Work to complete —
Output the data below in full, character for character.
═════ Provided information
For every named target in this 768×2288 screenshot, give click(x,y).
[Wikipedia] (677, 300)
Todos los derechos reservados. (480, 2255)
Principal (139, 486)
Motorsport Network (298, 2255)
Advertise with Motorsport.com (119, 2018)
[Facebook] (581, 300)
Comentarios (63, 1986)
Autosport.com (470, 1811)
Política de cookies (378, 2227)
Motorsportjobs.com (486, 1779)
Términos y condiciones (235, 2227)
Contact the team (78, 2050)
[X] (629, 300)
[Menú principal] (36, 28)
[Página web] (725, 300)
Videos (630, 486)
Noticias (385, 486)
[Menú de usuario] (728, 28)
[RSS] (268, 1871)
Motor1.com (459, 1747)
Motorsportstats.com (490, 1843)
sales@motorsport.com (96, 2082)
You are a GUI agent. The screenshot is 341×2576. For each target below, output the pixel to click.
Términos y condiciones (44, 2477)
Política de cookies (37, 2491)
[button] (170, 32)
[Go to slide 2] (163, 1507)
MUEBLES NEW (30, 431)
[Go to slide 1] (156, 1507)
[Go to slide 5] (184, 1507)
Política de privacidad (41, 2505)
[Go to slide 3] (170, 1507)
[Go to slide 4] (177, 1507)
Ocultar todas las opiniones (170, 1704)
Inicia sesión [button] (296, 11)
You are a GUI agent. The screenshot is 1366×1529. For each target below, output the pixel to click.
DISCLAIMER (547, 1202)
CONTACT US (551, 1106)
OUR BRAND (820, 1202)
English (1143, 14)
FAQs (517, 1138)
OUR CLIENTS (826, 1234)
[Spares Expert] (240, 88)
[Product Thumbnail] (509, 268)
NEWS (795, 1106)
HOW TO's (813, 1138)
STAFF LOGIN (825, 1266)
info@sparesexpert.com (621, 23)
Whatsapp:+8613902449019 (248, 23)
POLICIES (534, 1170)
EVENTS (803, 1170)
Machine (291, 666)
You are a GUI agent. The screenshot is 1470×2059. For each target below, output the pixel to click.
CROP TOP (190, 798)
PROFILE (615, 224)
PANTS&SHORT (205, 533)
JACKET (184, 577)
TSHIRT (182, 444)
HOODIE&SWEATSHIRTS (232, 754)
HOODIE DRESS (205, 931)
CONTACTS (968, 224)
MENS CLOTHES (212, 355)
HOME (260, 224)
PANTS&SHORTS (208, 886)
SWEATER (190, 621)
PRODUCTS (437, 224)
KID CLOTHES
══════════
Written solution —
For every named target in this 768×2288 screenshot, give click(x,y).
[Wikipedia] (677, 300)
Todos los derechos reservados. (480, 2255)
Principal (139, 486)
Motorsport Network (298, 2255)
Advertise with Motorsport.com (119, 2018)
[Facebook] (581, 300)
Comentarios (63, 1986)
Autosport.com (470, 1811)
Política de cookies (378, 2227)
Motorsportjobs.com (486, 1779)
Términos y condiciones (235, 2227)
Contact the team (78, 2050)
[X] (629, 300)
[Menú principal] (36, 28)
[Página web] (725, 300)
Videos (630, 486)
Noticias (385, 486)
[Menú de usuario] (728, 28)
[RSS] (268, 1871)
Motor1.com (459, 1747)
Motorsportstats.com (490, 1843)
sales@motorsport.com (96, 2082)
You are a GUI agent. The screenshot is 341×2576. For each target below, output the pixel to click.
Términos y condiciones (44, 2477)
Política de cookies (37, 2491)
[button] (170, 32)
[Go to slide 2] (163, 1507)
MUEBLES NEW (30, 431)
[Go to slide 1] (156, 1507)
[Go to slide 5] (184, 1507)
Política de privacidad (41, 2505)
[Go to slide 3] (170, 1507)
[Go to slide 4] (177, 1507)
Ocultar todas las opiniones (170, 1704)
Inicia sesión [button] (296, 11)
You are a GUI agent. The screenshot is 1366×1529. For each target below, output the pixel to click.
DISCLAIMER (547, 1202)
CONTACT US (551, 1106)
OUR BRAND (820, 1202)
English (1143, 14)
FAQs (517, 1138)
OUR CLIENTS (826, 1234)
[Spares Expert] (240, 88)
[Product Thumbnail] (509, 268)
NEWS (795, 1106)
HOW TO's (813, 1138)
STAFF LOGIN (825, 1266)
info@sparesexpert.com (621, 23)
Whatsapp:+8613902449019 (248, 23)
POLICIES (534, 1170)
EVENTS (803, 1170)
Machine (291, 666)
You are a GUI agent. The screenshot is 1470×2059. For each target below, output the pixel to click.
CROP TOP (190, 798)
PROFILE (615, 224)
PANTS&SHORT (205, 533)
JACKET (184, 577)
TSHIRT (182, 444)
HOODIE&SWEATSHIRTS (232, 754)
HOODIE DRESS (205, 931)
CONTACTS (968, 224)
MENS CLOTHES (212, 355)
HOME (260, 224)
PANTS&SHORTS (208, 886)
SWEATER (190, 621)
PRODUCTS (437, 224)
KID CLOTHES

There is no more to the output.